══ Records shown ══

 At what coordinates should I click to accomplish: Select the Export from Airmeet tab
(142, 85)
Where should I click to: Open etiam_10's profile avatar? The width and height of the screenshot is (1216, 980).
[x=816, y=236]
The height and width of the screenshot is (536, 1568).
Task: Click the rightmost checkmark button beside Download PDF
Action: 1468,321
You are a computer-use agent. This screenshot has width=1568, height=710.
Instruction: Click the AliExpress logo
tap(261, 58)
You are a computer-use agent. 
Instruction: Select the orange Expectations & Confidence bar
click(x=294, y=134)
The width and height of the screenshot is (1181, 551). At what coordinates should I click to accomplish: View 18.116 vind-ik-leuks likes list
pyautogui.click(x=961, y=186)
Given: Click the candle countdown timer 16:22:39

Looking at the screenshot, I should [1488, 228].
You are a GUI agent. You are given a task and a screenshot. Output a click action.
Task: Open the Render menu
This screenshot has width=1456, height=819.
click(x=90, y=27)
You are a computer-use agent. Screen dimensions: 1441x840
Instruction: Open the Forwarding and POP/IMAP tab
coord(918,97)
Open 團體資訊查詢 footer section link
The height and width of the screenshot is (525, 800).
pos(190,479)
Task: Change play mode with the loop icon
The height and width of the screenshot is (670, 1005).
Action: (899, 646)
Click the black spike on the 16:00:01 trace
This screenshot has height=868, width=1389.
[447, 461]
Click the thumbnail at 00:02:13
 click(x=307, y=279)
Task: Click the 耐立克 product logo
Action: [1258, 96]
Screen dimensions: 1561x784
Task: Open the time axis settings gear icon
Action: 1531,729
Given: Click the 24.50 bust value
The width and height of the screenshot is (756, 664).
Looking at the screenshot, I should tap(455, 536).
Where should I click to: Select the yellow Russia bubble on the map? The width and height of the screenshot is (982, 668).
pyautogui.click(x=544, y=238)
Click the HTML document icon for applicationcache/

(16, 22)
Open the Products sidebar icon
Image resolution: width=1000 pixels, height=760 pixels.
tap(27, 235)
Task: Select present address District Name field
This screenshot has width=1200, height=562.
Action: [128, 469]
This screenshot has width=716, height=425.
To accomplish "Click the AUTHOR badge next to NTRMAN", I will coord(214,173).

═══

Rewrite the lines above as a numbered list, omitting any blank lines.

1.  At what coordinates should I click to accomplish: Select the Export from Airmeet tab
2. (142, 85)
3. Where should I click to: Open etiam_10's profile avatar? The width and height of the screenshot is (1216, 980).
4. [x=816, y=236]
5. The height and width of the screenshot is (536, 1568).
6. Task: Click the rightmost checkmark button beside Download PDF
7. Action: 1468,321
8. You are a computer-use agent. This screenshot has width=1568, height=710.
9. Instruction: Click the AliExpress logo
10. tap(261, 58)
11. You are a computer-use agent. 
12. Instruction: Select the orange Expectations & Confidence bar
13. click(x=294, y=134)
14. The width and height of the screenshot is (1181, 551). At what coordinates should I click to accomplish: View 18.116 vind-ik-leuks likes list
15. pyautogui.click(x=961, y=186)
16. Given: Click the candle countdown timer 16:22:39
17. Looking at the screenshot, I should [1488, 228].
18. You are a GUI agent. You are given a task and a screenshot. Output a click action.
19. Task: Open the Render menu
20. This screenshot has width=1456, height=819.
21. click(x=90, y=27)
22. You are a computer-use agent. Screen dimensions: 1441x840
23. Instruction: Open the Forwarding and POP/IMAP tab
24. coord(918,97)
25. Open 團體資訊查詢 footer section link
26. The height and width of the screenshot is (525, 800).
27. pos(190,479)
28. Task: Change play mode with the loop icon
29. The height and width of the screenshot is (670, 1005).
30. Action: (899, 646)
31. Click the black spike on the 16:00:01 trace
32. This screenshot has height=868, width=1389.
33. [447, 461]
34. Click the thumbnail at 00:02:13
35.  click(x=307, y=279)
36. Task: Click the 耐立克 product logo
37. Action: [1258, 96]
38. Screen dimensions: 1561x784
39. Task: Open the time axis settings gear icon
40. Action: 1531,729
41. Given: Click the 24.50 bust value
42. The width and height of the screenshot is (756, 664).
43. Looking at the screenshot, I should tap(455, 536).
44. Where should I click to: Select the yellow Russia bubble on the map? The width and height of the screenshot is (982, 668).
45. pyautogui.click(x=544, y=238)
46. Click the HTML document icon for applicationcache/
47. (16, 22)
48. Open the Products sidebar icon
49. Image resolution: width=1000 pixels, height=760 pixels.
50. tap(27, 235)
51. Task: Select present address District Name field
52. This screenshot has width=1200, height=562.
53. Action: [128, 469]
54. This screenshot has width=716, height=425.
55. To accomplish "Click the AUTHOR badge next to NTRMAN", I will coord(214,173).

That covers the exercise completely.